In Brief
- Crypto leaders opined on what led to the collapse of one of the largest exchanges FTX.
- Was the FTX failure a human error or a well-orchestrated fraud?
- At the time of writing, FTT is ranked at 211 on CoinMarketCap after the token tumbled down amid liquidity crisis.
In a recent Bitcoin and blockchain conference held in Argentina, crypto leaders opined about what led to the collapse of one of the largest exchanges, FTX.
During the panel discussion, while some opined that it was a ‘human error’ mounted by Sam Bankman-Fried’s failure of risk management, others felt it was orchestrated by the state of the broader crypto market and regulations.
Is FTT the definition of a shitcoin?
Samson Mow, the CEO of Pixelmatic and JAN3, alleged that FTX, just like TerraLUNA and Celsius, built a company by printing shitcoin.
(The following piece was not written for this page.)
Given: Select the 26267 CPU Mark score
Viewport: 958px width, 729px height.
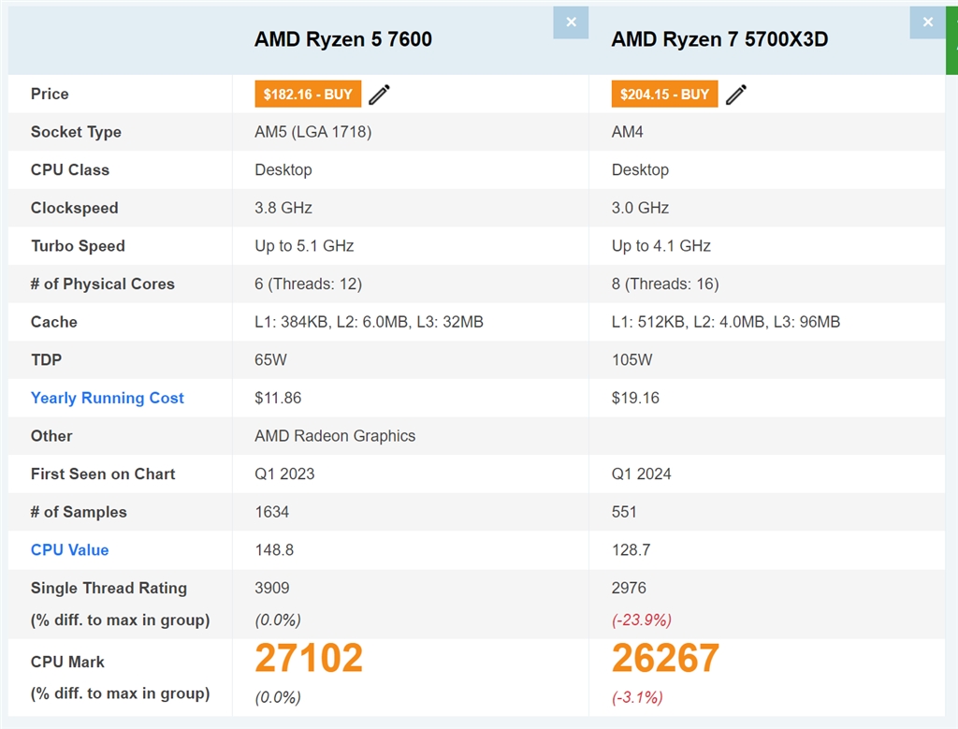Looking at the screenshot, I should [x=665, y=659].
He explained that the shitcoin was treated as an asset that led to a $4 million hole as the company’s top executives started lending in the ecosystem.
Recent reports allege that Bankman-Fried sent at least $4 billion in FTX money, secured by assets like FTX Token, FTT, and shares in Robinhood Markets, to support its trading firm, Alameda.
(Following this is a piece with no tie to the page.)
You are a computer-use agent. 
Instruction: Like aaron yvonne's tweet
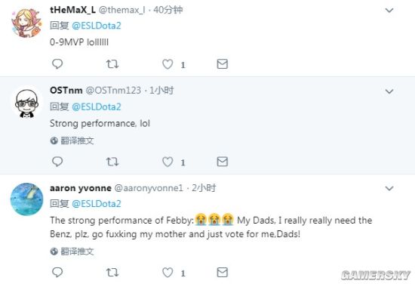click(x=168, y=273)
At the time of writing, FTT is ranked at 211 on CoinMarketCap after the token tumbled from around $22 on Nov 7 to close to $1.2 through the week. That said, Song believes that the definition of a “shitcoin” could be altered by looking at the incident as FTT was largely “centralized.”
Mow also calls the company co-founders ‘grifters’ who maintain a rather ‘artistic’ image of smart guys. He remarked that the FTX top executives were often clicked together with the regulators. Notably, BeInCrypto cited reports that SBF and FTX have been prominent political funders who donated more than $70 million for campaigns during the 2021-2022 U.S. election cycle.
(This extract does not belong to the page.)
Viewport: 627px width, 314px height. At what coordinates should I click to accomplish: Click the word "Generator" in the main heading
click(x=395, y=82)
FTX token was centralized or decentralized?
Bitcoin educator and author Jimmy Song believes that the heart of the matter is that “people trusted FTX and FTX screwed the customers.” He opined, “Really the culture of altcoins that basically make it normal to go and trust these people, trust personalities that are put up on a pedestal, they can do go wrong because they’re the intelligent dictator that will always do right by you. That was the fault.” (sic)
Ethereum co-founder Vitalik Buterin is of the view that over 90% of everything is junk and the crypto space is not immune to the analogy. He stated, “obviously, some projects fail, some of them succeed” (sic). Buterin also noted on his Twitter handle this week that FTX’s type of “fraud cuts deeper” as it whitewashed itself as a compliant company.
Recently, Binance CEO Changpeng Zhao warned that more projects and businesses might be at the brim of failure. Binance chief, who recently pulled away from a deal to buy assets of the collapsing exchange, anticipates that more companies can go underwater as part of the domino effect of the exchange’s failure.
Meanwhile, Mow believes that the collapse is part of the “centralized versus decentralized” debate, with significant attention to the security setup. He stated, “Let’s just trust somebody with all of this stuff, instead of verifying stuff ourselves? And that’s the lesson that we need to learn from this giant mess.”
Meanwhile, Buterin further puts an onus on coding that brings transparency, by citing examples of Ethereum and ERC-20 tokens. However, not everyone agrees that Ethereum doesn’t have some centralized control in the current market setup.